**Data to process:**

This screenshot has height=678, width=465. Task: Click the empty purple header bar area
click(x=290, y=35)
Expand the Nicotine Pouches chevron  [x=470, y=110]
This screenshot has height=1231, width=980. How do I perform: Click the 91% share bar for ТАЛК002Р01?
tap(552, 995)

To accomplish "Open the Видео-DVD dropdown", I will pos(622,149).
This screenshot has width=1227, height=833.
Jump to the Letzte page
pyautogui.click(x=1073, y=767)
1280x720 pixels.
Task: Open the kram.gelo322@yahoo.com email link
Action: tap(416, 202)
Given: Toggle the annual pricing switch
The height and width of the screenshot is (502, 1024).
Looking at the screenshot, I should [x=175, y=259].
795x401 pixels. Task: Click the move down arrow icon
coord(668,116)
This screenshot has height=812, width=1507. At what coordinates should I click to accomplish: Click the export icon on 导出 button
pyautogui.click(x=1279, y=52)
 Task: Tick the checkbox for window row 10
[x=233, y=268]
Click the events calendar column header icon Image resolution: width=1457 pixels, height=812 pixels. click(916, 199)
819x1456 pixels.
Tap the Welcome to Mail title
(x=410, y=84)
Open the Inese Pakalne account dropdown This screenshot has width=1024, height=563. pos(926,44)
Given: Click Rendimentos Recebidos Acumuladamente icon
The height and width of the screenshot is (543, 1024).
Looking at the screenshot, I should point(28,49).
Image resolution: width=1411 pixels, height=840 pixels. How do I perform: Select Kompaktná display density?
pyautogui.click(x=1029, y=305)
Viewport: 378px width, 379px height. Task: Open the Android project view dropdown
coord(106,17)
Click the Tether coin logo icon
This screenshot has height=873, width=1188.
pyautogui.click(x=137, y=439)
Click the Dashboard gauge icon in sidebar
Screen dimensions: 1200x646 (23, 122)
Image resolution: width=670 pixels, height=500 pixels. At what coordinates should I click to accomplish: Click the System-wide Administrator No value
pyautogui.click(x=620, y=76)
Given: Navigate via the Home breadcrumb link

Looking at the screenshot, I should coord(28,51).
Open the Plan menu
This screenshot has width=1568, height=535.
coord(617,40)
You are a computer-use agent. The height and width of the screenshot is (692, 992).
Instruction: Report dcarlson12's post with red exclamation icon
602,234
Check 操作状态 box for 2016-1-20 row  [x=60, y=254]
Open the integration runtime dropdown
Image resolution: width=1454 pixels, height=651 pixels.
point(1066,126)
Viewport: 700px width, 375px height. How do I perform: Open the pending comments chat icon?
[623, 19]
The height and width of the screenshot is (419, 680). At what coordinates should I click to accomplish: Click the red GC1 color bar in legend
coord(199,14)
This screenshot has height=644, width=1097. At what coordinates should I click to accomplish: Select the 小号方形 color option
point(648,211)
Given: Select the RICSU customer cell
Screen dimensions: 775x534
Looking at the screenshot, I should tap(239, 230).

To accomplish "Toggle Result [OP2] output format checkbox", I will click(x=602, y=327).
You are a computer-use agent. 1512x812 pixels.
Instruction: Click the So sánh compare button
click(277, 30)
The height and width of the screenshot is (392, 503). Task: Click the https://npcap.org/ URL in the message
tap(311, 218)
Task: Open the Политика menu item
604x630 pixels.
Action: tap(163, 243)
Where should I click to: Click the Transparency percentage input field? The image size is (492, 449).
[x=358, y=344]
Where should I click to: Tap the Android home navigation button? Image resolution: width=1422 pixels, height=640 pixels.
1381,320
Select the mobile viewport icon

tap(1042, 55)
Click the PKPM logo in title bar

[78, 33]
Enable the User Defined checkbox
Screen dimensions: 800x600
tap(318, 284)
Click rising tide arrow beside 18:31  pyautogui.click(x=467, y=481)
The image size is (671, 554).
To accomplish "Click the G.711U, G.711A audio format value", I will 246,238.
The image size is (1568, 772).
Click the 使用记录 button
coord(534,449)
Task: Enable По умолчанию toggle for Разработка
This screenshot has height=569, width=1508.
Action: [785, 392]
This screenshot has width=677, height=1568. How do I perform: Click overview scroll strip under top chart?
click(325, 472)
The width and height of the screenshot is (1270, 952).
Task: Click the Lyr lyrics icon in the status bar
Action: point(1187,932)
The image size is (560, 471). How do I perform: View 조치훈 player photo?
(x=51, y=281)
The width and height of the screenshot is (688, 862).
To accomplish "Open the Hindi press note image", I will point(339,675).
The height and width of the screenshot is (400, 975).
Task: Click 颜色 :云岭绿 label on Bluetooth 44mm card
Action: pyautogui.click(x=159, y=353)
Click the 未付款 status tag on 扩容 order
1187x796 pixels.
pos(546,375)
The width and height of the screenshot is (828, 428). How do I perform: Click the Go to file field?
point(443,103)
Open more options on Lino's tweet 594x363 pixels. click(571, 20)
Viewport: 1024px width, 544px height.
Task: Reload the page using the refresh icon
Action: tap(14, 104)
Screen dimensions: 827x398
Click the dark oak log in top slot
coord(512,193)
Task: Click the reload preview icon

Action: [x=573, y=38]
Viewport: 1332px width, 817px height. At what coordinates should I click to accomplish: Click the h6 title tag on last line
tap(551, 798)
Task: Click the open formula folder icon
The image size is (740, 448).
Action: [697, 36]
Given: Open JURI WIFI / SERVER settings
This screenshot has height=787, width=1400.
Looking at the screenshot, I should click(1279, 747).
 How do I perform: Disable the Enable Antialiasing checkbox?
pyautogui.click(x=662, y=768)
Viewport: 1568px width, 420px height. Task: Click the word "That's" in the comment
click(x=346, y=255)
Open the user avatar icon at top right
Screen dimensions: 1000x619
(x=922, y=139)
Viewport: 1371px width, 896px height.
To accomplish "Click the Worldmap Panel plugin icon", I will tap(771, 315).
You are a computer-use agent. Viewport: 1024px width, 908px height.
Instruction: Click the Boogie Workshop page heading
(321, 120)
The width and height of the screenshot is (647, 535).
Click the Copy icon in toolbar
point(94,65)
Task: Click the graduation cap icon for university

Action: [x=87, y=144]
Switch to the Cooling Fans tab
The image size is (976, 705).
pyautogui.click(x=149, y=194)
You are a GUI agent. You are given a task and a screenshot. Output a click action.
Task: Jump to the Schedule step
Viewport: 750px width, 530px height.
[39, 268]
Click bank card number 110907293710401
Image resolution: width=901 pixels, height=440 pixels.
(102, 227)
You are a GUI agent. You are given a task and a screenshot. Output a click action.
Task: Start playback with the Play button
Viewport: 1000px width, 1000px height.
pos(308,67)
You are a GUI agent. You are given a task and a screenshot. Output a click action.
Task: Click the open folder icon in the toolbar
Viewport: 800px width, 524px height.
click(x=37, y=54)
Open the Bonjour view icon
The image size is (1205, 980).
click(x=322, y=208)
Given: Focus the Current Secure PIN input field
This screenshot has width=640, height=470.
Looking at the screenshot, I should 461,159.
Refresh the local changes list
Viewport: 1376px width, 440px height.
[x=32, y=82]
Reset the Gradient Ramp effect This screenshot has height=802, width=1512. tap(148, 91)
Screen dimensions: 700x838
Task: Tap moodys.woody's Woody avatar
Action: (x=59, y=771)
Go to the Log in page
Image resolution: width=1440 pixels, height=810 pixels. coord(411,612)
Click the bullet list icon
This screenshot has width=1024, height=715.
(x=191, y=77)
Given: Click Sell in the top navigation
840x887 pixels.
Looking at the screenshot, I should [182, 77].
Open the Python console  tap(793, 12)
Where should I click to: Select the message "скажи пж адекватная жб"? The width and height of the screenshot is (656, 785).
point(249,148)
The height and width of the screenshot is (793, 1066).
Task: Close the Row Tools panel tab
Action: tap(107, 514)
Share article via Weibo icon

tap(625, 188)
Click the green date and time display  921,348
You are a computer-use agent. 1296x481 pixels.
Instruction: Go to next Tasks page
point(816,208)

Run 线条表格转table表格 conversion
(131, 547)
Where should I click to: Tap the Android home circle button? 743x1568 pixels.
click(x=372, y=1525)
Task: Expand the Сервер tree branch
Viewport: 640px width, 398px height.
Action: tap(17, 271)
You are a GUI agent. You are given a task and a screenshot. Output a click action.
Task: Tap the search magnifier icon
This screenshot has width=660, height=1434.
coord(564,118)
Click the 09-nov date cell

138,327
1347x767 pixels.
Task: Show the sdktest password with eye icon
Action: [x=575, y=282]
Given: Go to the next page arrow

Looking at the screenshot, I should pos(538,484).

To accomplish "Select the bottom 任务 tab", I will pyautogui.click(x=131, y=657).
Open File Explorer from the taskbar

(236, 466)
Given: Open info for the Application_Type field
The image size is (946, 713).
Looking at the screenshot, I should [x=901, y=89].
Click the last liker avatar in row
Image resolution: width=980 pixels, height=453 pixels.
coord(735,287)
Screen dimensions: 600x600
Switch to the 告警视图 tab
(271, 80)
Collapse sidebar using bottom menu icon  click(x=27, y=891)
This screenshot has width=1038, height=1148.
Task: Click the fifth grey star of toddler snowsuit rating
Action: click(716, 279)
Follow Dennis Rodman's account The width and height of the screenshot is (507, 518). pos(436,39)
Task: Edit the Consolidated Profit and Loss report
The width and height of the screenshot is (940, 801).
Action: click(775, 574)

**What you will do:**
Every line above in which the word "computer" occurs is to be copied.

**Reply to the exercise:**
You are a computer-use agent. The height and width of the screenshot is (692, 992).
You are a computer-use agent. 1512x812 pixels.
You are a computer-use agent. Viewport: 1024px width, 908px height.
You are a computer-use agent. 1296x481 pixels.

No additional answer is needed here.